[Exercise data start]

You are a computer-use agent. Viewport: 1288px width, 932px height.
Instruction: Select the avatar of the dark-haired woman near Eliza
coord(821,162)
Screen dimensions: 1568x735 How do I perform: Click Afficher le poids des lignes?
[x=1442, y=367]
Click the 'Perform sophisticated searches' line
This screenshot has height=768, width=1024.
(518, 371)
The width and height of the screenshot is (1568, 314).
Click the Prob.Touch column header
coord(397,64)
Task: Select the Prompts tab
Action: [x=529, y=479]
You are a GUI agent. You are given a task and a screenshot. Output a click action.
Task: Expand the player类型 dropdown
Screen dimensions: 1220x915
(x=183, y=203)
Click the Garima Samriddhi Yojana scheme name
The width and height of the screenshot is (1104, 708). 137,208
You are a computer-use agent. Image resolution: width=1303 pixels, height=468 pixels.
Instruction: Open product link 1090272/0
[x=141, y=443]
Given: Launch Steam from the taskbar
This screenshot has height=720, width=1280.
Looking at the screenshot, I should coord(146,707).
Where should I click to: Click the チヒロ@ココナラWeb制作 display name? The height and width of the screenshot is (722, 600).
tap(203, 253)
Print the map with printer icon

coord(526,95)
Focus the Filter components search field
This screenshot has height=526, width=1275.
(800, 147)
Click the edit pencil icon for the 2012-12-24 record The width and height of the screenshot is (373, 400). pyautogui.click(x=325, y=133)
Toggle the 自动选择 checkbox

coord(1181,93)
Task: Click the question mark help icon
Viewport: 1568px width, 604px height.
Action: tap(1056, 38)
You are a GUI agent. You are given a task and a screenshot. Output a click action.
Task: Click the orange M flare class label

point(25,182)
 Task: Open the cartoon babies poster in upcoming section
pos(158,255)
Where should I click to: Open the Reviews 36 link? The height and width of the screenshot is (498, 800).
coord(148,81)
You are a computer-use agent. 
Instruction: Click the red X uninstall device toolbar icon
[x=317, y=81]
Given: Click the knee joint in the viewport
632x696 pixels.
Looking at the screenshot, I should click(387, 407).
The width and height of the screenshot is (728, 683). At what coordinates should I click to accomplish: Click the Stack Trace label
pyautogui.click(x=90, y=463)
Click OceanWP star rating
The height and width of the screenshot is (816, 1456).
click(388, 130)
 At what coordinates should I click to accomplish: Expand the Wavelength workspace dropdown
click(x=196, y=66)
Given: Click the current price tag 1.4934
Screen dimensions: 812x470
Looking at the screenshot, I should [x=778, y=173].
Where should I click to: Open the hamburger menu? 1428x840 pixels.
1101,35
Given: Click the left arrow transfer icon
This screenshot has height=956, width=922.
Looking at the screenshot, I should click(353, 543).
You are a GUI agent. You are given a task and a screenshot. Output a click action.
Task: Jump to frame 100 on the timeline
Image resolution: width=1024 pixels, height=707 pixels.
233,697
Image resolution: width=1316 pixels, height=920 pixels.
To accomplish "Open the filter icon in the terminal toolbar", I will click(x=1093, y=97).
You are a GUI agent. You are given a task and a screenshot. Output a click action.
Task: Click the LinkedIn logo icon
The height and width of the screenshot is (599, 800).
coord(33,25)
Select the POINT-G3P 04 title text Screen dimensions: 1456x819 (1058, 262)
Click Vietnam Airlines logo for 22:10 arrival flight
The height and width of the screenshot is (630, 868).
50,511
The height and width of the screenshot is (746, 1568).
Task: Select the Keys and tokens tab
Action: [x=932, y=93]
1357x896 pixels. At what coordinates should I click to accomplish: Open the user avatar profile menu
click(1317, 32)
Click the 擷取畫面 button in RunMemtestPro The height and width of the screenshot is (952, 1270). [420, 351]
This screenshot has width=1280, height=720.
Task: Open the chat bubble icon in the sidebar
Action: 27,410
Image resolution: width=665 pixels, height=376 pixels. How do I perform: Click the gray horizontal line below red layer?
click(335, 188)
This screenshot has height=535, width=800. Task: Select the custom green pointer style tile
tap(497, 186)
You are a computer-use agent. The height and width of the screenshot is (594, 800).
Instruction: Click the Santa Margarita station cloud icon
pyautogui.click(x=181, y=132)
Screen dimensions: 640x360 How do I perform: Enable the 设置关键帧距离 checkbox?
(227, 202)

[Exercise data end]

Task statement: Rewrite all the records above, swapping every "Instruction" for "Goal" and leaving everything else unchanged.

Answer to this task:
You are a computer-use agent. Viewport: 1288px width, 932px height.
Goal: Select the avatar of the dark-haired woman near Eliza
coord(821,162)
Screen dimensions: 1568x735 How do I perform: Click Afficher le poids des lignes?
[x=1442, y=367]
Click the 'Perform sophisticated searches' line
This screenshot has height=768, width=1024.
(518, 371)
The width and height of the screenshot is (1568, 314).
Click the Prob.Touch column header
coord(397,64)
Task: Select the Prompts tab
Action: [x=529, y=479]
You are a GUI agent. You are given a task and a screenshot. Output a click action.
Task: Expand the player类型 dropdown
Screen dimensions: 1220x915
(x=183, y=203)
Click the Garima Samriddhi Yojana scheme name
The width and height of the screenshot is (1104, 708). 137,208
You are a computer-use agent. Image resolution: width=1303 pixels, height=468 pixels.
Goal: Open product link 1090272/0
[x=141, y=443]
Given: Launch Steam from the taskbar
This screenshot has height=720, width=1280.
Looking at the screenshot, I should coord(146,707).
Where should I click to: Click the チヒロ@ココナラWeb制作 display name? The height and width of the screenshot is (722, 600).
tap(203, 253)
Print the map with printer icon

coord(526,95)
Focus the Filter components search field
This screenshot has height=526, width=1275.
(800, 147)
Click the edit pencil icon for the 2012-12-24 record The width and height of the screenshot is (373, 400). pyautogui.click(x=325, y=133)
Toggle the 自动选择 checkbox

coord(1181,93)
Task: Click the question mark help icon
Viewport: 1568px width, 604px height.
Action: tap(1056, 38)
You are a GUI agent. You are given a task and a screenshot. Output a click action.
Task: Click the orange M flare class label

point(25,182)
 Task: Open the cartoon babies poster in upcoming section
pos(158,255)
Where should I click to: Open the Reviews 36 link? The height and width of the screenshot is (498, 800).
coord(148,81)
You are a computer-use agent. 
Goal: Click the red X uninstall device toolbar icon
[x=317, y=81]
Given: Click the knee joint in the viewport
632x696 pixels.
Looking at the screenshot, I should click(387, 407).
The width and height of the screenshot is (728, 683). At what coordinates should I click to accomplish: Click the Stack Trace label
pyautogui.click(x=90, y=463)
Click OceanWP star rating
The height and width of the screenshot is (816, 1456).
click(388, 130)
 At what coordinates should I click to accomplish: Expand the Wavelength workspace dropdown
click(x=196, y=66)
Given: Click the current price tag 1.4934
Screen dimensions: 812x470
Looking at the screenshot, I should [x=778, y=173].
Where should I click to: Open the hamburger menu? 1428x840 pixels.
1101,35
Given: Click the left arrow transfer icon
This screenshot has height=956, width=922.
Looking at the screenshot, I should click(353, 543).
You are a GUI agent. You are given a task and a screenshot. Output a click action.
Task: Jump to frame 100 on the timeline
Image resolution: width=1024 pixels, height=707 pixels.
233,697
Image resolution: width=1316 pixels, height=920 pixels.
To accomplish "Open the filter icon in the terminal toolbar", I will click(x=1093, y=97).
You are a GUI agent. You are given a task and a screenshot. Output a click action.
Task: Click the LinkedIn logo icon
The height and width of the screenshot is (599, 800).
coord(33,25)
Select the POINT-G3P 04 title text Screen dimensions: 1456x819 (1058, 262)
Click Vietnam Airlines logo for 22:10 arrival flight
The height and width of the screenshot is (630, 868).
50,511
The height and width of the screenshot is (746, 1568).
Task: Select the Keys and tokens tab
Action: [x=932, y=93]
1357x896 pixels. At what coordinates should I click to accomplish: Open the user avatar profile menu
click(1317, 32)
Click the 擷取畫面 button in RunMemtestPro The height and width of the screenshot is (952, 1270). [420, 351]
This screenshot has width=1280, height=720.
Task: Open the chat bubble icon in the sidebar
Action: 27,410
Image resolution: width=665 pixels, height=376 pixels. How do I perform: Click the gray horizontal line below red layer?
click(335, 188)
This screenshot has height=535, width=800. Task: Select the custom green pointer style tile
tap(497, 186)
You are a computer-use agent. The height and width of the screenshot is (594, 800).
Goal: Click the Santa Margarita station cloud icon
pyautogui.click(x=181, y=132)
Screen dimensions: 640x360 How do I perform: Enable the 设置关键帧距离 checkbox?
(227, 202)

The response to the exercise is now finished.